- _EXERCISE DETAILS_
Could you transcribe every record below exactly as written, leaving out any pictures?

INFORMATION SUPPLIED below:

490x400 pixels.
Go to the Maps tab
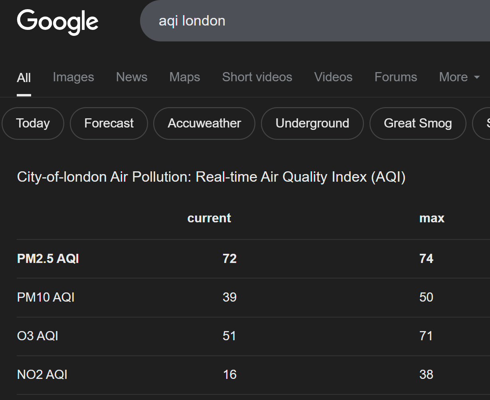(x=185, y=77)
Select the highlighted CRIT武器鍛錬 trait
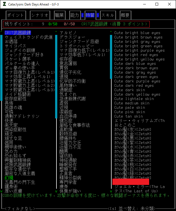176x211 pixels. (x=18, y=33)
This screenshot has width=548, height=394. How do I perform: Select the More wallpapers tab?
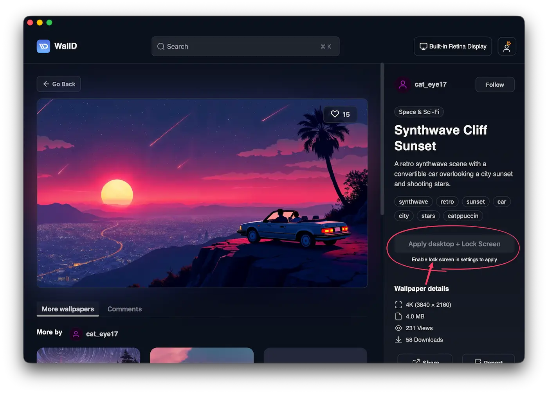68,309
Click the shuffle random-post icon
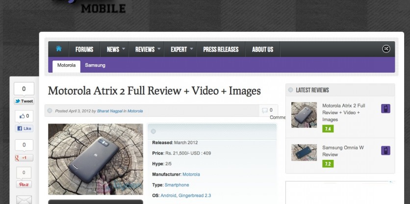 pos(386,49)
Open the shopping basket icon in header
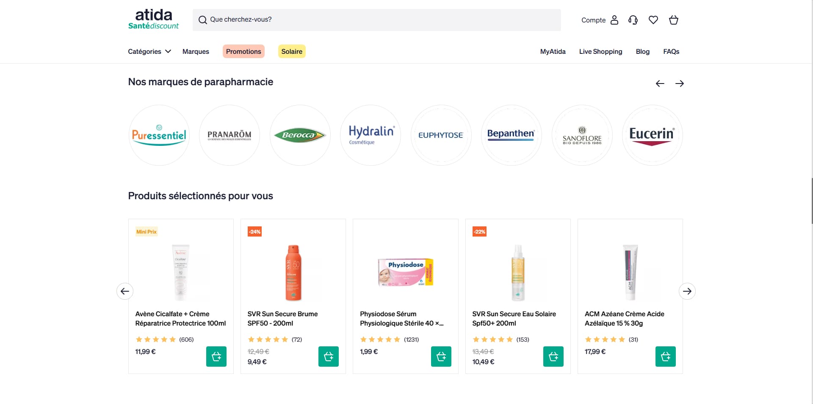The image size is (813, 404). click(674, 20)
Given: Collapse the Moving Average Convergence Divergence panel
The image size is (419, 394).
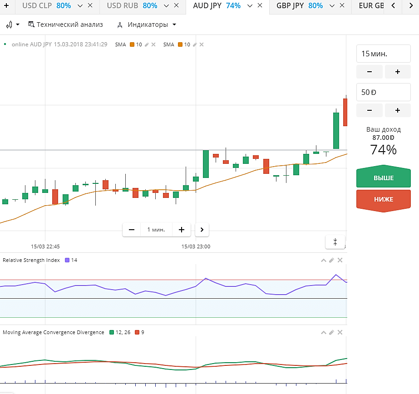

End of INFORMATION SUPPLIED.

- _ANSWER SPACE_
490x400 pixels.
Go to the Maps tab
(x=185, y=77)
Select the highlighted CRIT武器鍛錬 trait
176x211 pixels. (x=18, y=33)
This screenshot has width=548, height=394. How do I perform: Select the More wallpapers tab?
68,309
Click the shuffle random-post icon
 pos(386,49)
Open the shopping basket icon in header
The image size is (813, 404). click(674, 20)
Given: Collapse the Moving Average Convergence Divergence panel
The image size is (419, 394).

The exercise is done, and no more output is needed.